Oscillation of the air within the lungs at high frequency is associated with an increased clearance of CO2. In this study, high-frequency oscillations were superimposed upon tidal breathing by using a loudspeaker attached to a mouthpiece to produce oral high-frequency oscillation (OHFO) or by external chest wall compression (ECWC). Changes in ventilation and breathlessness using OHFO and ECWC in normal subjects were compared with those in patients with chronic airflow obstruction (CAO). The pattern of breath conservation was then related to the resonant frequencies of the respiratory system as a whole (5-10 Hz in normal subjects, 16-26 Hz in CAO) and those of the ribcage (70 Hz). OHFO reduced minute ventilation (VE) by up to 46% in normal subjects (P = < 0.01) and 29% in CAO (P = < 0.01) without any rise in CO2. ECWC reduced VE by 27% in normal subjects (p = < 0.01) and 16% in CAO (p =< 0.01) without a rise in CO2. High-frequency oscillation by either method relieved breathlessness in those with CAO, was comfortable and well tolerated and may have value as a supplement to ventilation.
  4. Mahajan, AK, Diette GB, Hatipoglu U, et al.  High frequency chest wall oscillation for asthma and chronic obstructive pulmonary disease exacerbations: a randomized sham-controlled clinical trial. Resp Res 2011; 12:120.

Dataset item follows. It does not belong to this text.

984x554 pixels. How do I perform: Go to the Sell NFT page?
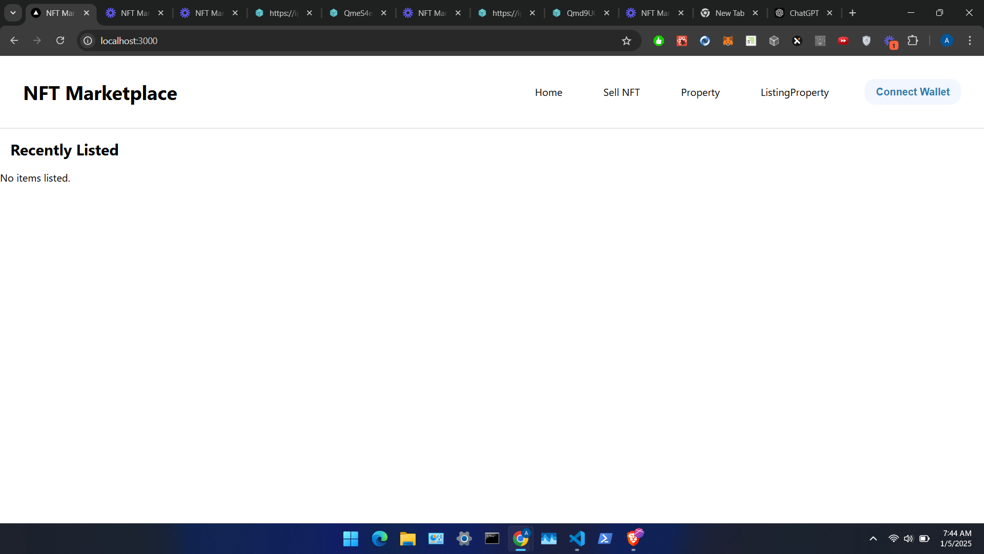pyautogui.click(x=621, y=92)
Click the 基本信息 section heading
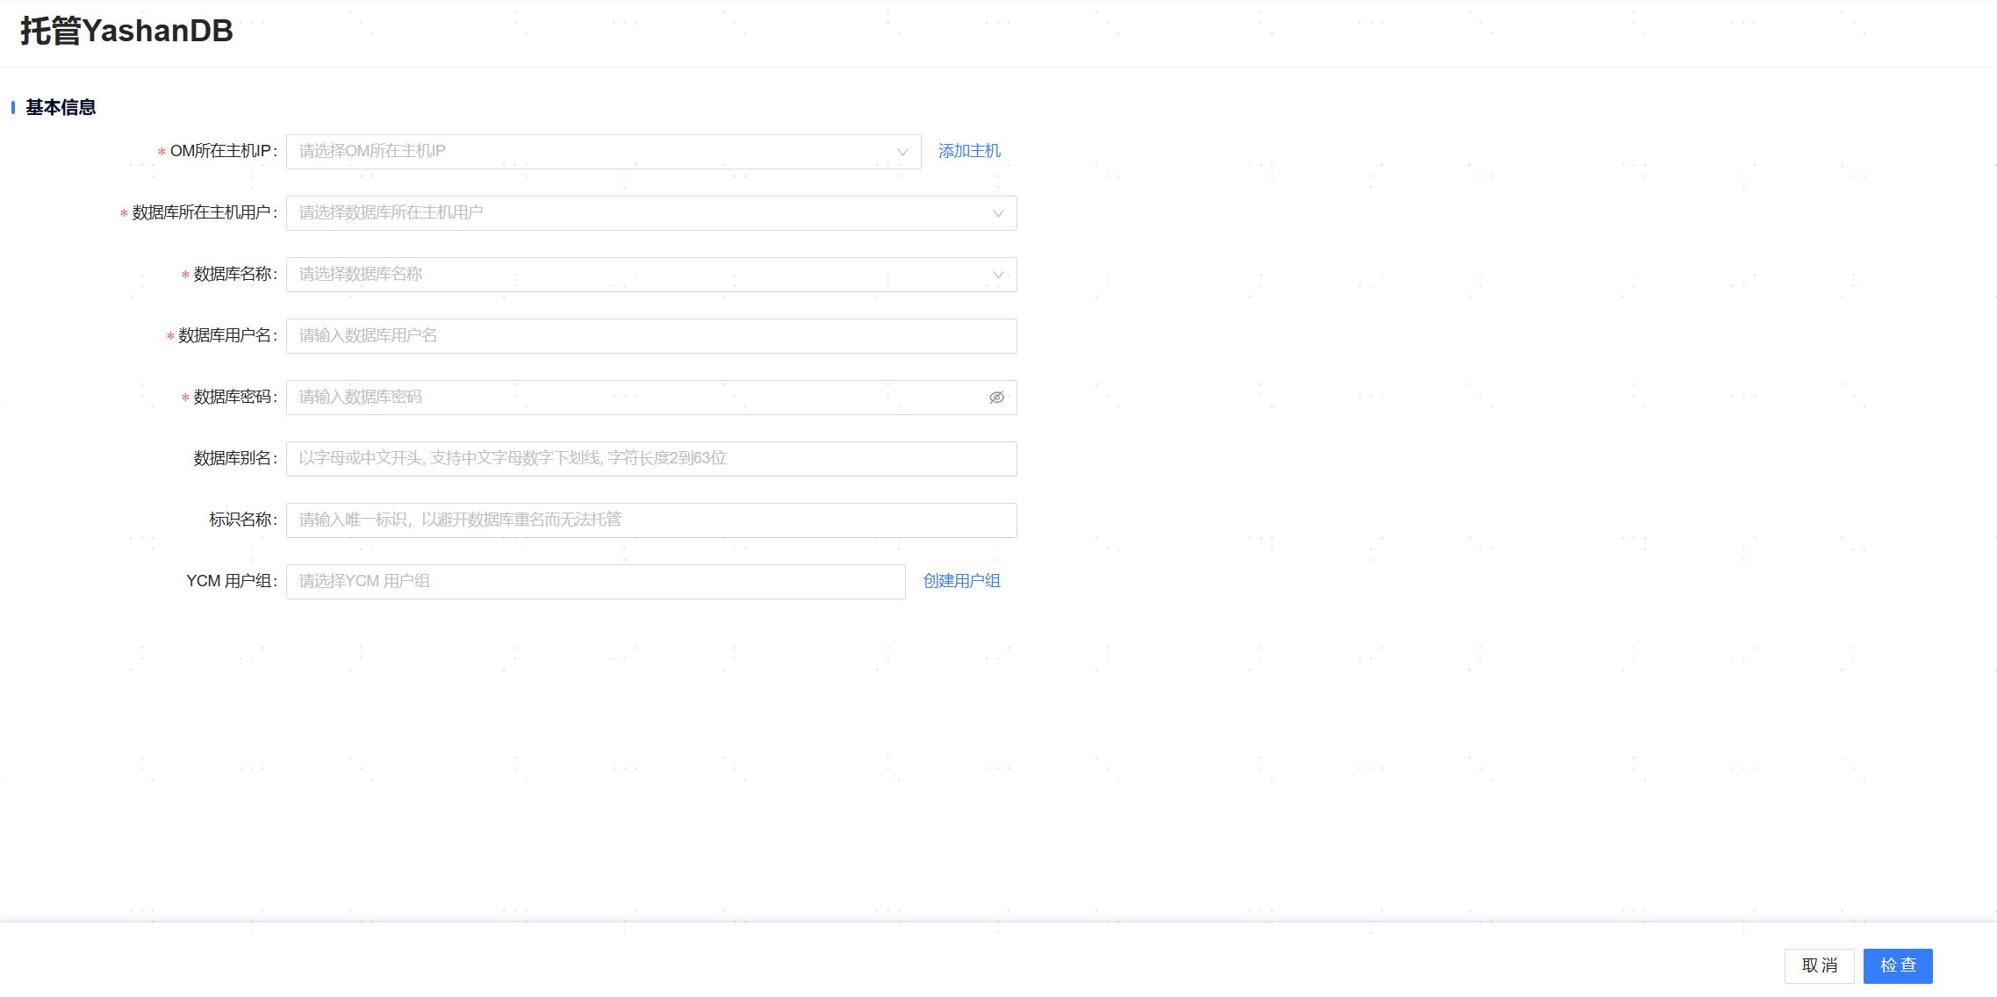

    Reported high levels of patient adherence and satisfaction in both sham and standard HFCWO categories. Nearly twice as many patients treated with active HFCWO reported a clinically significant improvement in dyspnea than with sham HFCWO (71% vs. 42%). No significant differences were found in sputum, FEV1, length of stay, office visits.
  5. Perry RJ, Man GCW, Jones RL. Effects of positive-end expiratory pressure on oscillated flow rate during high-frequency chest compression. Chest 1998; 113 (4): 1028-1033.

    A comparative study of six normal subjects and six with stable COPD showed that, in the COPD group, the addition of a small amount of positive end expiratory pressure (PEEP) during HFCC therapy prevents decreased end-expiratory lung volume and increases mean oscillated flow rate during both phases of spontaneous breathing. The higher oscillated flow rates achieved during HFCC+PEEP may improve the effectiveness of HFCC in clearing mucus from the lungs of patients with airway disease.
  6. Piquet J, Brochard L, Isabey D, De Cremoux H, Chang HK, Bignon J, Harf A. High frequency chest wall oscillation in patients with chronic airflow obstruction. Am Rev Respir Dis 1987; 136:1355-1359.
    This study of 12 patients with severe COPD showed that high frequency chest wall oscillation (HFCWO) administered during expiration resulted in decreased respiratory rate, increased tidal volume, increased arterial PO2, decreased arterial PCO2, and decreased duty cycle (time of inspiration/total breath period). Results suggest that HFCWO may facilitate inspiratory muscle work and enhance both gas exchange and inspiratory muscle function. The potential of HFCWO to strengthen respiratory muscle function and improve ambulatory care in patients with severe COPD merits further investigation.
  7. Rumbak MJ, Marchione VL, Kennedy TC, Rolfe MW. Ninety-day assessment of the effect of high-frequency chest wall oscillation (HFCWO) on exercise tolerance and quality of life of patients with chronic obstructive pulmonary disease. Chest 2001; 120:4(Suppl): 250S. (Presented at ACCP Chest Conference, November 2001).
    In a 90-day trial of high frequency chest wall oscillation (HFCWO), COPD patients that completed the trial program and then elected to continue HFCWO therapy experienced statistically and/or clinically significant improvements in treatment and quality-of-life outcomes measured by validated instruments. Outcome domains include: 1) dyspnea; 2) six-minute walk distance; 3) quality of life (general health category); 4) treatment satisfaction and; 5) treatment adherence.